Don Driver, Screen (1985)

In Nicolas Roeg’s Gothic horror film Don’t Look Now (1973), a grief-stricken father mourning the death of his young daughter is haunted by a figure in a bright red jacket. While restoring a medieval church in Venice, he is tortured by flashbacks of his daughter’s drowning, eventually laying down his tools to pursue the red figure through the city’s laneways – with disastrous consequences in the form of a blade dragged across his throat.

Don Driver was an avid horror fan. His wife, Joyce, recalled that ‘a horror movie couldn’t come to New Plymouth without Don going to see it.’[1] In Driver’s assemblage Screen, the cherry red coat that dangles above a rusted saw blade probably isn’t meant as an explicit reference to Roeg’s film. Yet, both use the unexpected juxtaposition to unsettle the viewer, tapping into the dark, psychological power of everyday objects to evoke something both mysterious and menacing.

Best known as a sculptor, from the 1960s Driver made a unique and important contribution to New Zealand Modernism by transforming grungy found materials into uncanny assemblages with complex real and imaginary world associations. With Screen, objects like rusty agricultural implements, polyester belts, knotted rope, colourful clothing, plastic jugs and even a dead duck are suspended from a blue garment rack. At first glance, the placement of the objects feels improvisational – like movie props randomly gathered up at the end of a shoot. This is, of course, an illusion. The work is a masterful interplay of shapes, colour, form and texture, pushing us to see them beyond their everyday uses into a more cinematic realm of association, memory and interpretation.
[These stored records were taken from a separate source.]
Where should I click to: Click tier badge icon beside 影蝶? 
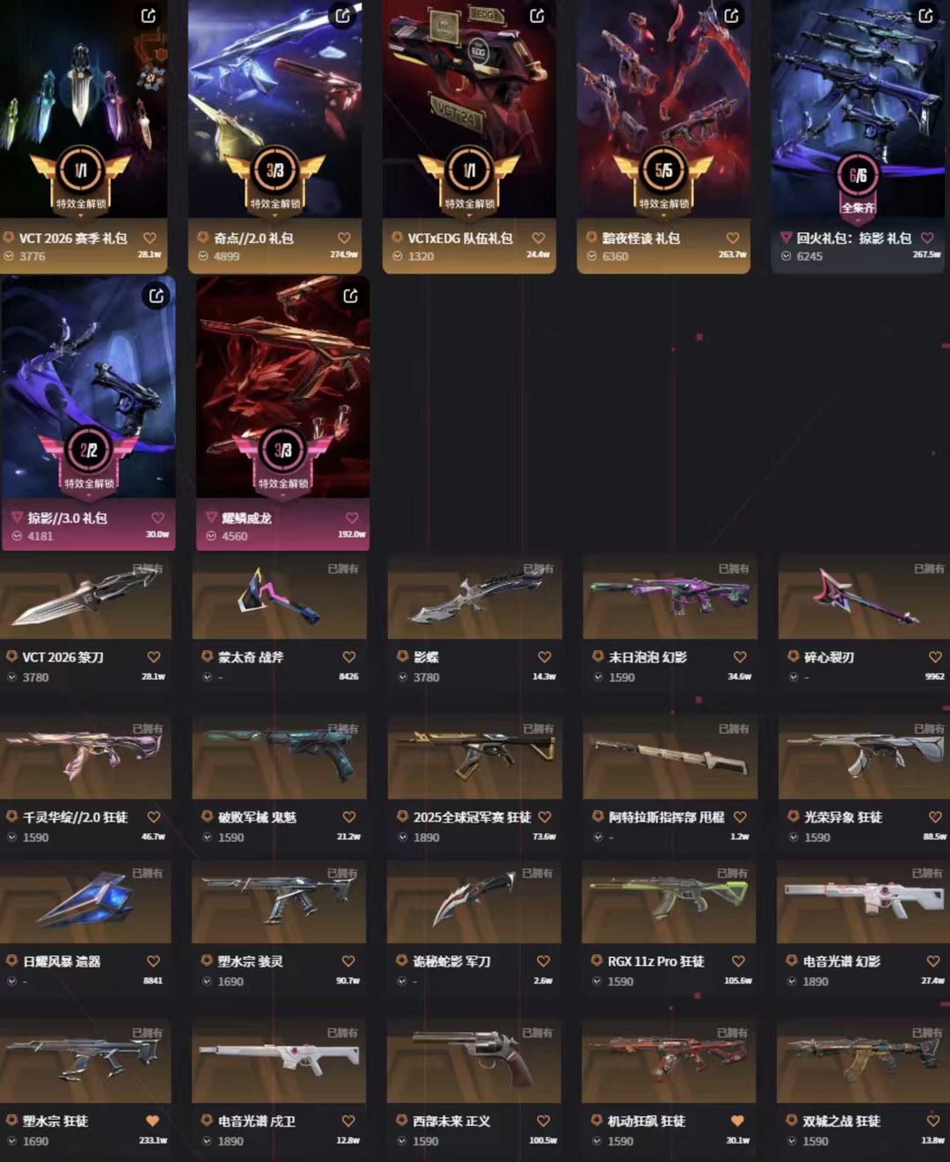pyautogui.click(x=402, y=656)
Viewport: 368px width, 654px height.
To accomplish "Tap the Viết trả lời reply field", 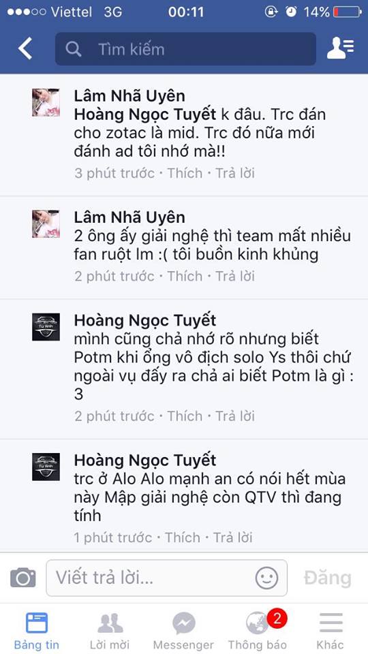I will coord(166,578).
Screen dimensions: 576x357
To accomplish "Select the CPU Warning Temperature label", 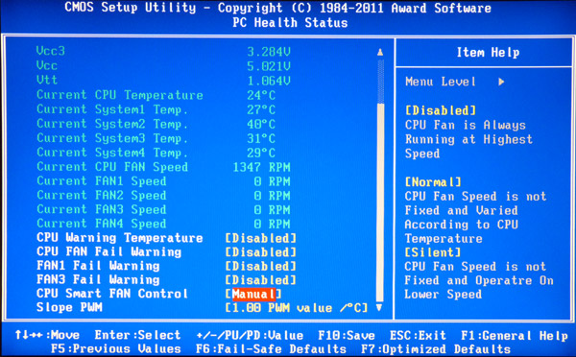I will click(x=120, y=238).
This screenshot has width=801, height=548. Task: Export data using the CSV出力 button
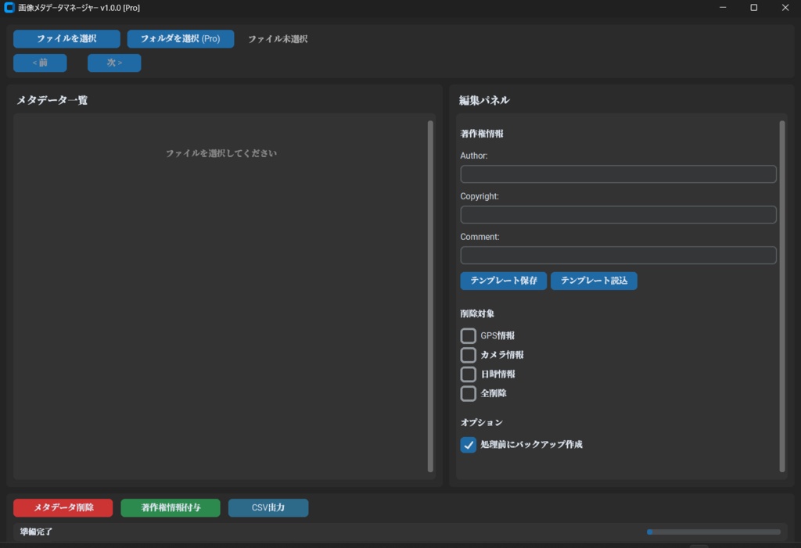pos(268,507)
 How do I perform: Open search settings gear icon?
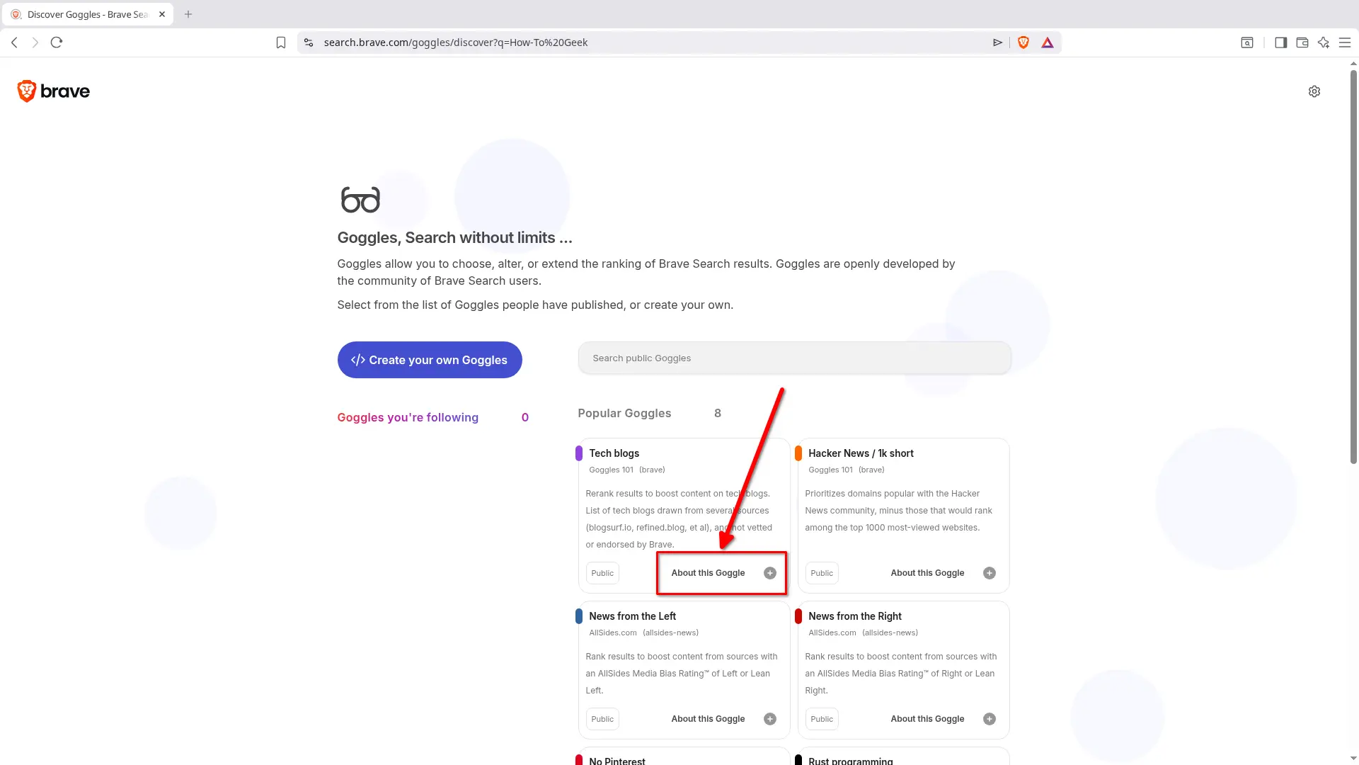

Driver’s approach to materials is often connected to Robert Rauschenberg and an American assemblage tradition of sculpture. But Screen also demonstrates the parallels between Driver and directors like Roeg, whose associative, fragmented editing style discards conventional narrative structure and uses colours, objects and pattern to both propel the narrative and keep viewers in a state of unknowing. Heavily inspired by the rural Taranaki setting where he lived and worked, Driver’s ‘something-nasty-in-the-woodshed’ aesthetic and his interest in occult ritual has also drawn comparisons to folk horror classics like Robin Hardy’s The Wicker Man (1973) – which, interestingly, originally screened in Aotearoa on a double bill with Don’t Look Now.

Playing on various concepts of the screen and screening, this sculpture creates unexpected interplays between found and made objects, opening up new – or sometimes old – ways of seeing the things that surround us and the latent histories they carry. There is nothing overtly horrific in this work but the blood-red jacket, frayed twine and talon-like tools takes us straight to the movie screen and the horror film as threshold spaces between reality and fantasy open to the darker possibilities of the human imagination. With deceptive simplicity, Screen shows how Don Driver’s work is always haunted.

Don Driver
Screen, 1985
mixed media
2060 × 2240 mm
Chartwell CollectionAuckland Art Gallery Toi o Tāmaki
purchased 2012

Written by Curator of Screams (Aaron Lister and Dr Chelsea Nichols)
Being, Seeing, Making, Thinking: 50 Years of the Chartwell Project
The Chartwell Collection Trust and Auckland Art Gallery Toi o Tāmaki, 2025.


[1] Joyce Driver in conversation with Sarah Farrar, ‘Rites of passage: public response to Don Driver’s Ritual (1982) and its institutional history’, Tuhinga 24, 2013, p 51.